Source extract:

The Australian federal health department is investigating a new Paleolithic diet cookbook that health experts claim could be potentially dangerous for babies. Australian celebrity chef Pete Evans has received criticism for his cookbook’s select chapters on how mothers can raise their own newborns on a high-meat diet, including a bone broth recipe for baby formula.
Bubba Yum Yum: The Paleo Way For new Mums, Babies, and Toddlers was scheduled to release last week, but the publisher Pan Macmillan Australia delayed the release without comments. The book was written by nutritionist Helen Padarin and blogger Charlotte Carr, along with Evans. All three are longtime advocates of the diet and Carr has even declared to have had the power to heal her child’s “compromised immune system” and “reverse toxicity and illness.”

Supplied data:
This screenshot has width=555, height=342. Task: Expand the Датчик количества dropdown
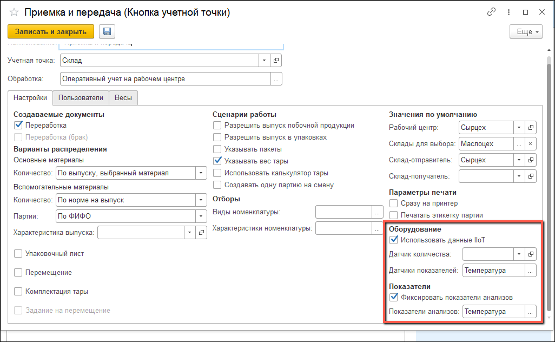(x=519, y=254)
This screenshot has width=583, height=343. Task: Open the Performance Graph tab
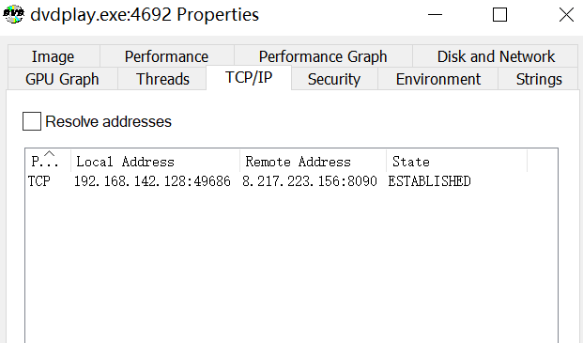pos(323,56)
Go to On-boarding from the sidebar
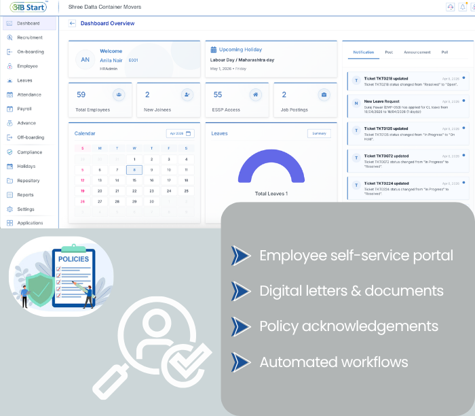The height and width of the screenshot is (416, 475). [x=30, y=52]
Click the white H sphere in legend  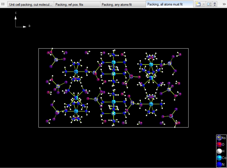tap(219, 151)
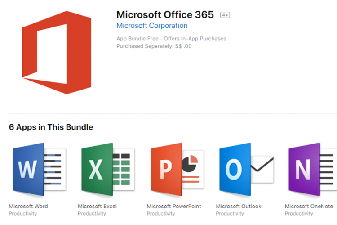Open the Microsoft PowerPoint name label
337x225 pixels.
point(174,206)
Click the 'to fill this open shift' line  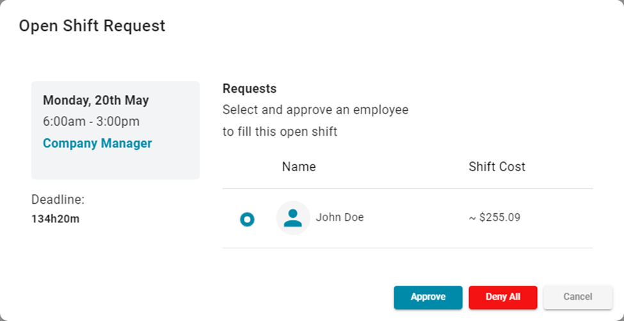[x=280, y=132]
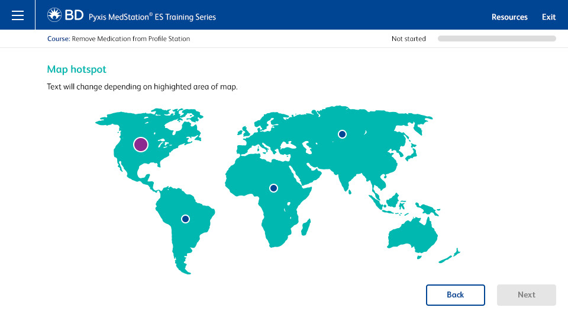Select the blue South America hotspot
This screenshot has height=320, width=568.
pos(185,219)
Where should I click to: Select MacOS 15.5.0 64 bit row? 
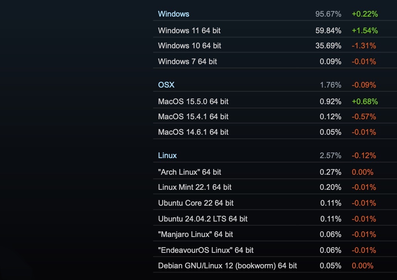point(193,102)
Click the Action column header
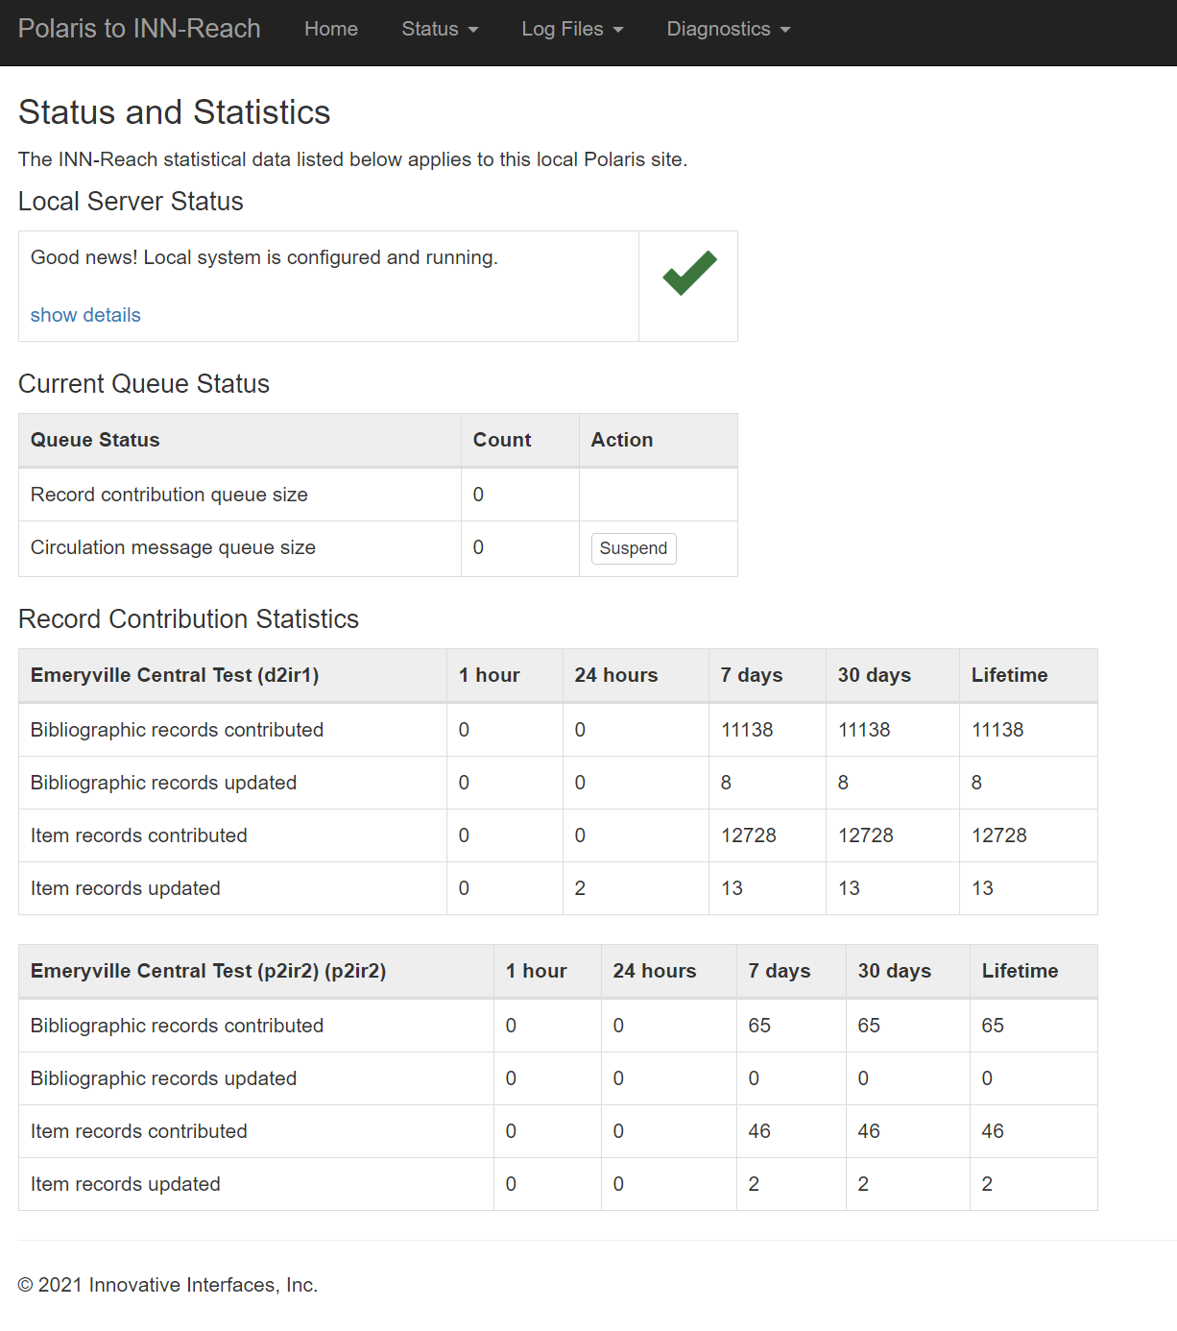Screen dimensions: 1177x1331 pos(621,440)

Your objective: Can you extract the stretch of the Paleo cookbook article from "The Australian federal" through "for baby formula.", copying it word for word? The records are drawn from a separate source.

Written response:
The Australian federal health department is investigating a new Paleolithic diet cookbook that health experts claim could be potentially dangerous for babies. Australian celebrity chef Pete Evans has received criticism for his cookbook’s select chapters on how mothers can raise their own newborns on a high-meat diet, including a bone broth recipe for baby formula.